═══ DATA FOR PROCESSING ═══

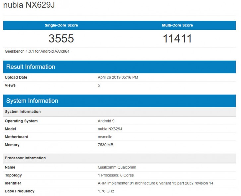Select the Qualcomm Qualcomm processor name

[117, 168]

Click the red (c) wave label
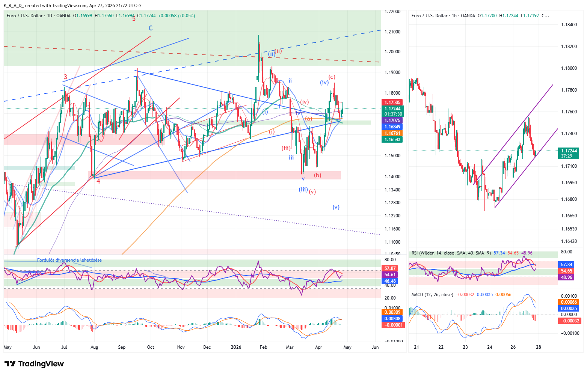pyautogui.click(x=332, y=77)

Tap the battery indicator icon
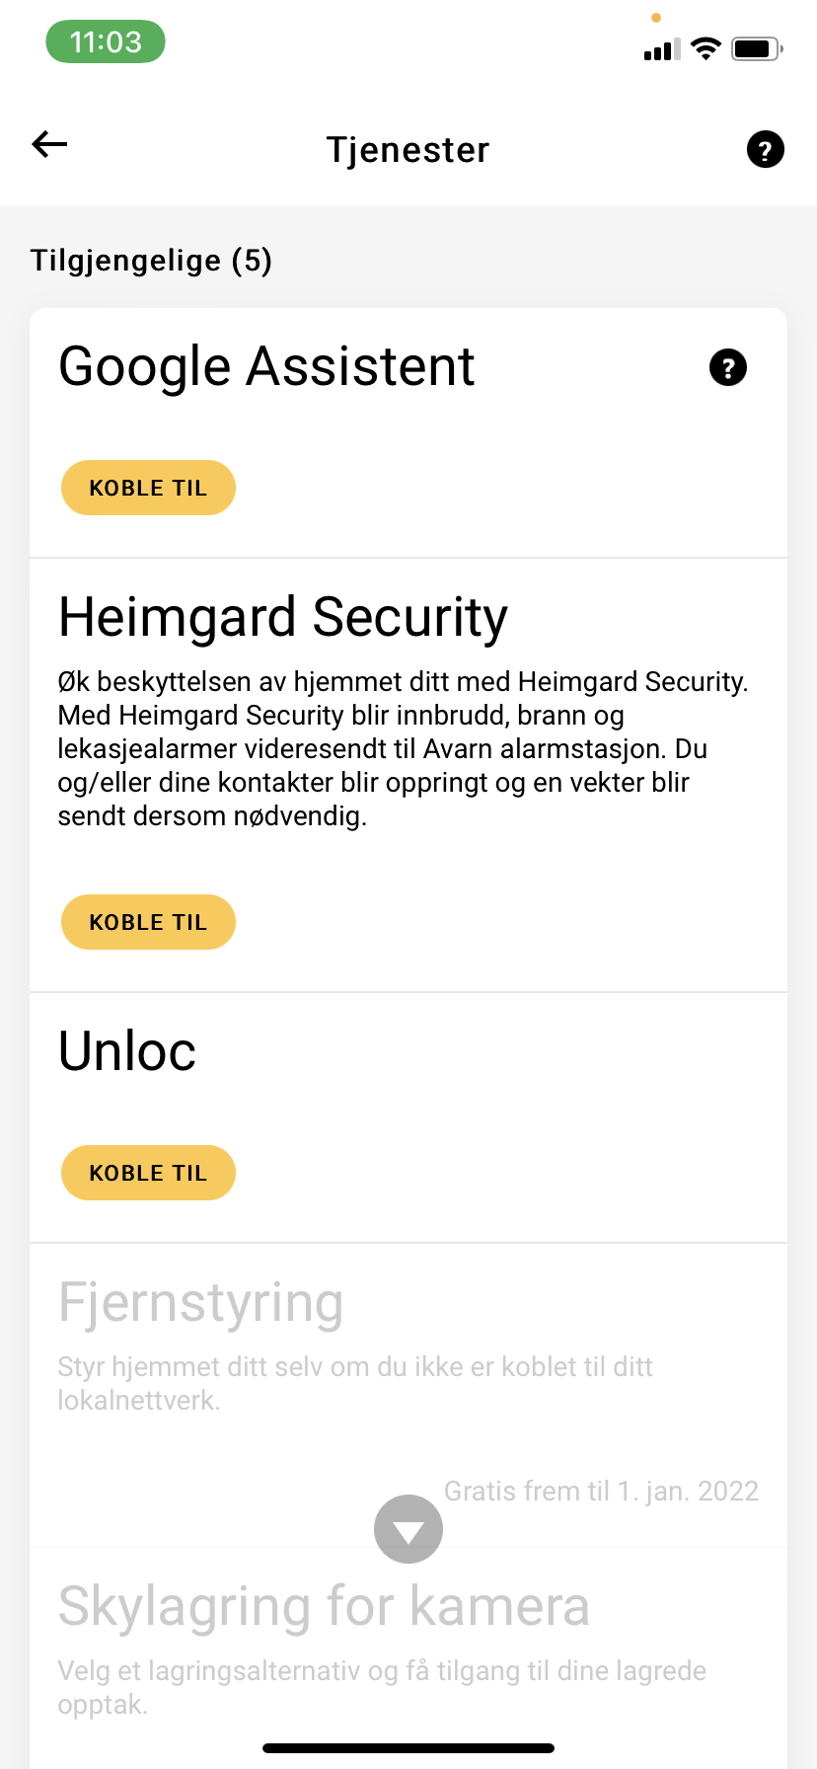(x=757, y=48)
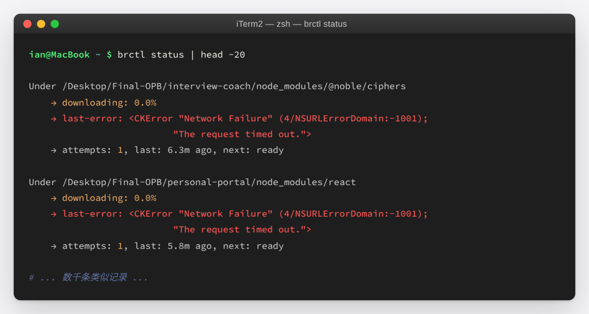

═══

**TASK DESCRIPTION**
All that is required is the lines from the line containing "Click the red (c) wave label" through the end of the records above, copied exactly, and none of the pictures.

**SOLUTION**
Click the red (c) wave label
pyautogui.click(x=332, y=77)

Tap the battery indicator icon
(x=757, y=48)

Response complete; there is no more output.